Besos robados…

Pensaba que la maldecida pandemia habría servido, al menos, para valorar aspectos como el espacio vital de cada uno. Dicen que la distancia personal, la que nos damos todos en relaciones más o menos amistosas, es de unos 46 centímetros -la alargada de un brazo…-, y la íntima, la que sólo regalamos a unos pocos privilegiados, roza los 15. Durante la pandemia ensanchamos las distancias y después, cuando chocábamos los puños para saludarnos, parecía que habíamos aprendido a no ser tan invasivos, a no darnos besos a no ser que las dos personas se avengan. A pesar del rebrote veraniego, que nos recuerda que nada ha terminado, los humanos hemos vuelto a las viejas costumbres, las que vulneran el preciado espacio vital de cada uno.

Recordaba el otro día el mítico beso robado de Times Square, el del marinero a una enfermera para celebrar el fin de la Segunda Guerra Mundial. Durante décadas, ese beso, que celebraba la derrota de la Alemania nazi, se convirtió en un icono, incluso romántico. Las cosas fueron más o menos así: era el 14 de agosto de 1945, el marino George Mendonsa se encontraba en un bar junto a su pareja, Rita Petry, con quien años después se casaría; bebió y salió a andar por Times Square, donde se anunció la noticia sobre la rendición de los japoneses; en ese momento, encontró a la enfermera Greta Zimmer Friedman, a la que no conocía, y la besó. Años más tarde, Zimmer concedió una entrevista al New York Post donde reveló el abuso: «Aquel hombre era muy fuerte, yo no le besé, él me besó».

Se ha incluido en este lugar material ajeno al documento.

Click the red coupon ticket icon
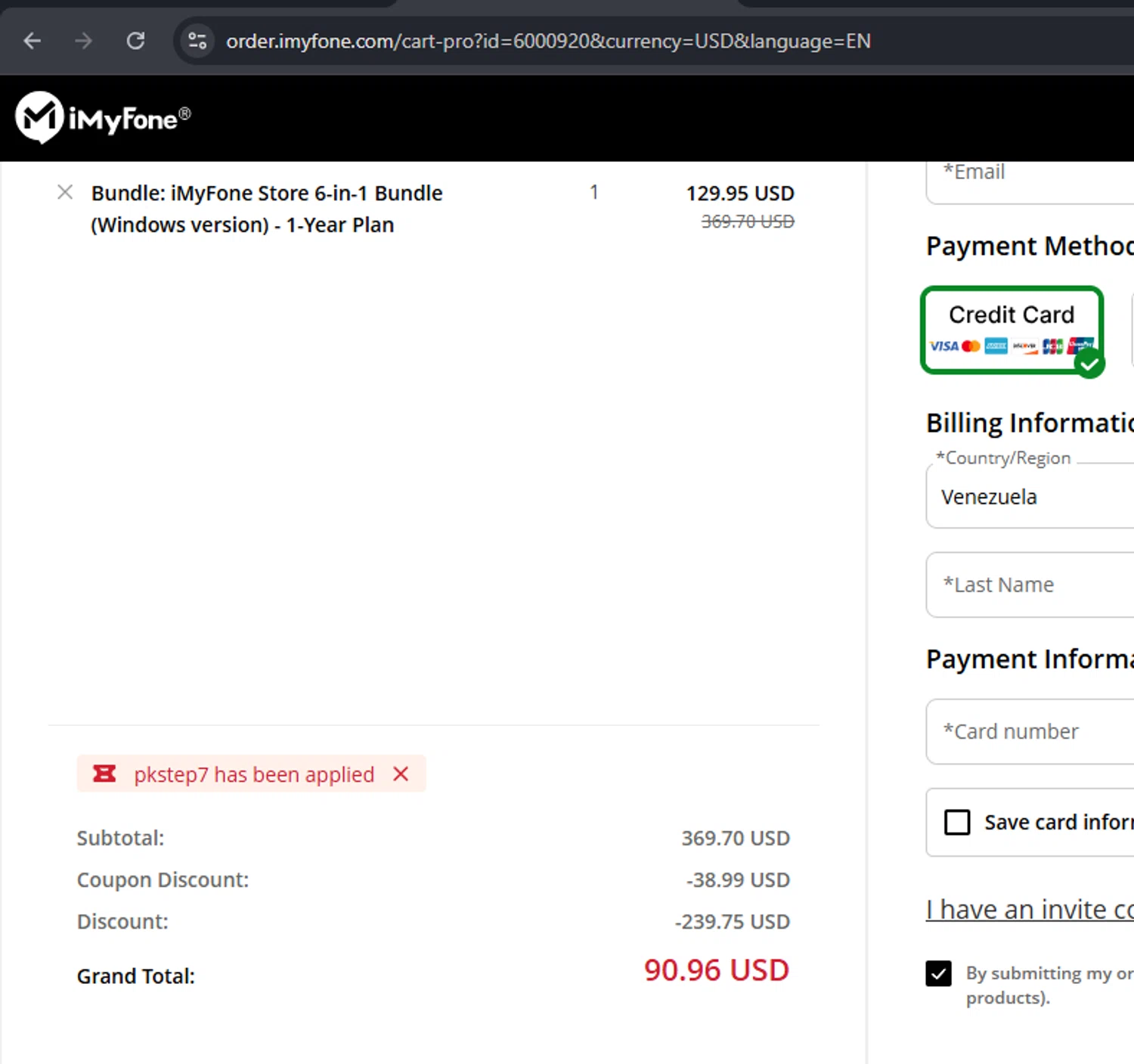The image size is (1134, 1064). (104, 774)
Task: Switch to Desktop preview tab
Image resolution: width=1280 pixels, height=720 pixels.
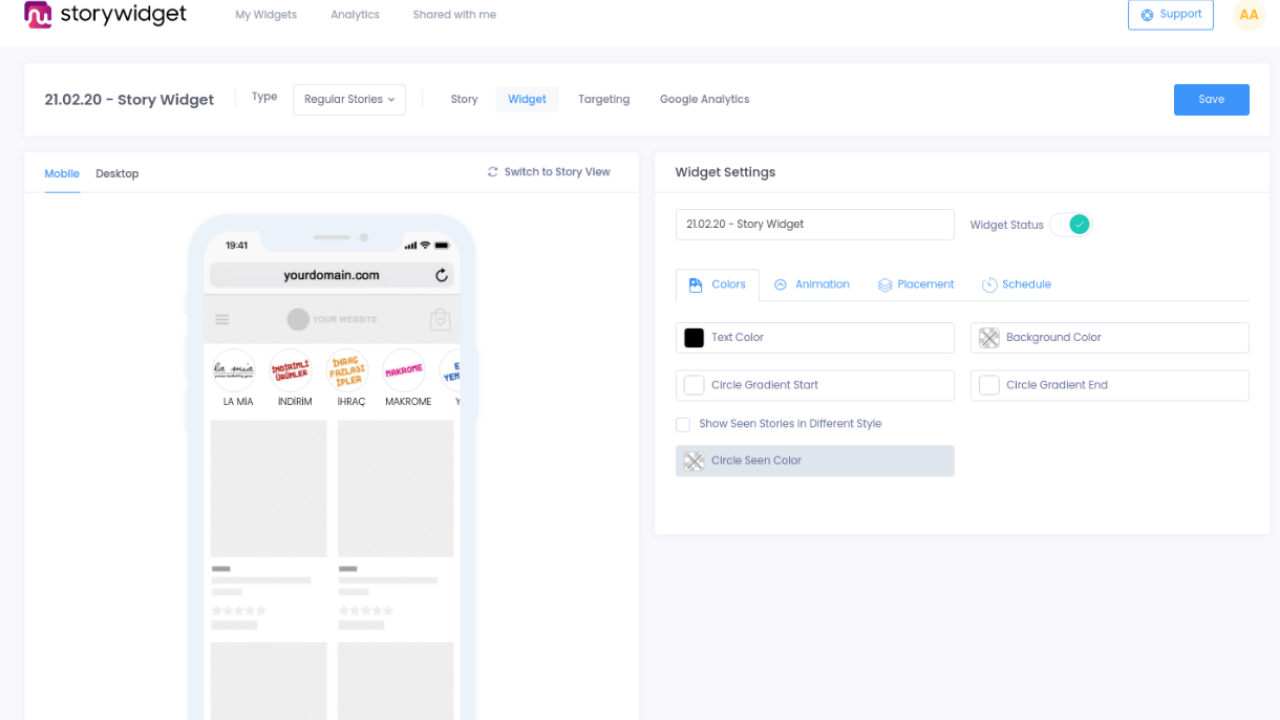Action: pos(117,174)
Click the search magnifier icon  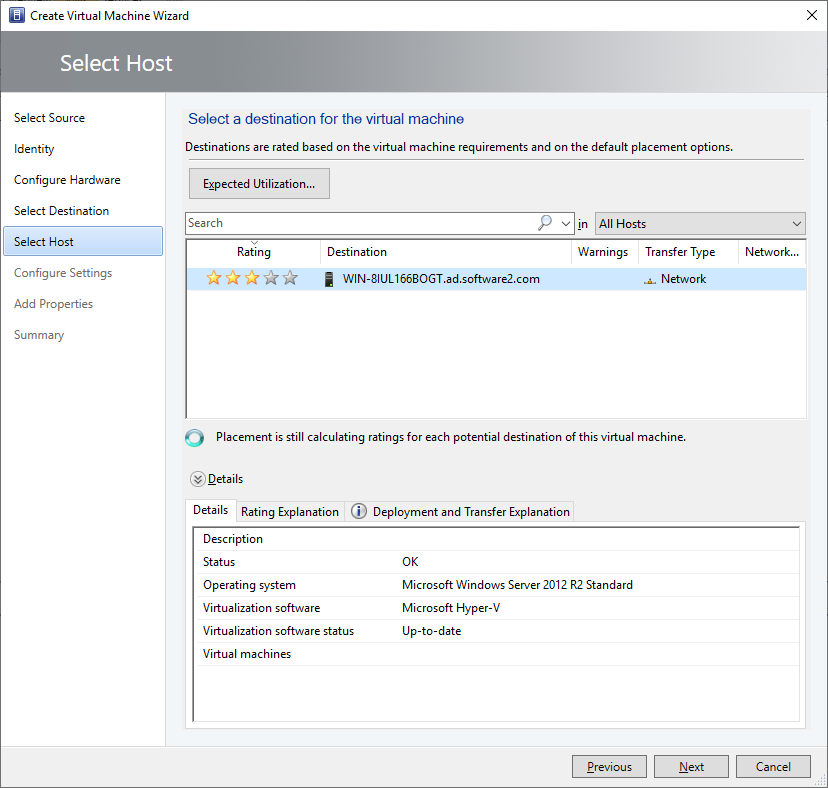point(545,223)
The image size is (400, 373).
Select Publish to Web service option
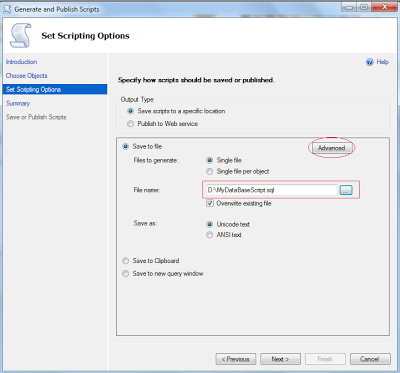pos(131,124)
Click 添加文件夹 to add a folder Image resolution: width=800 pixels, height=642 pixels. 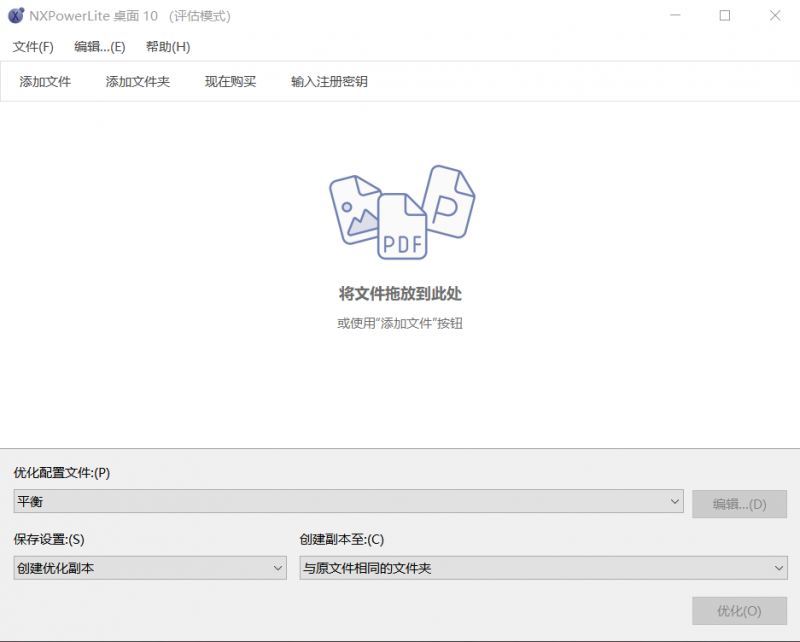(137, 81)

Me ha hecho pensar, salvando las distancias, en el penoso episodio del presidente de la Real Federación Española de Fútbol, Luis Rubiales, que para celebrar que la selección había ganado el Mundial Femenino 2023, y después de agarrarse los genitales en el palco como señal de vete a saber qué, besó a la jugadora Jenni Hermoso, también como hizo Mendonsa con Zimmer años atrás, a la fuerza y sin consentimiento. Lo justificó también en términos de celebración. Algo reprobable porque no contaba con la aprobación de la jugadora, que, en un mundo normal, no es el caso, habría comportado la destitución ipso facto del energúmeno. Lo triste es que, como suele ocurrir en estos casos, ahora todo el mundo sabía que Rubiales era (es) un australopiteco, un espécimen de machista que, desgraciadamente, está lejos de la extinción. Hay más Rubiales… Unas manzanas podridas, que hay que apartar de la cesta antes de que pudran las otras. Celebro, sin embargo, que al menos ahora, después del indeseable episodio, en general (no todo el mundo, ¿verdad Joan Laporta?) la condena haya sido clara, a pesar de que el personaje se resiste a dimitir.